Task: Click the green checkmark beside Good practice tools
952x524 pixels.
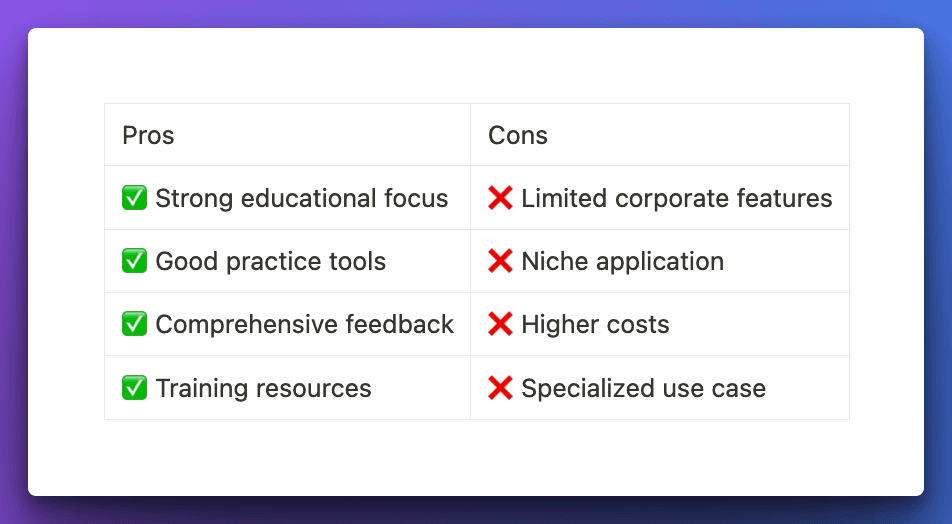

--

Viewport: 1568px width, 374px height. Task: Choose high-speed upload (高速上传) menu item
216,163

--

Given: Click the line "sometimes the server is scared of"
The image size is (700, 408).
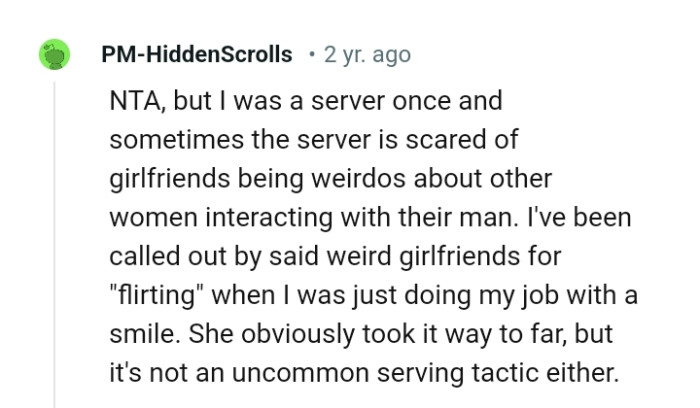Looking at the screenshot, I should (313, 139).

◆ **ACTIVITY**:
Each line in the entries above, starting at the line with "Task: Click the" and ending at the line with "952x524 pixels.", is to be printed exactly, and only those lines.

◆ **PROBLEM SOLUTION**:
Task: Click the green checkmark beside Good practice tools
952x524 pixels.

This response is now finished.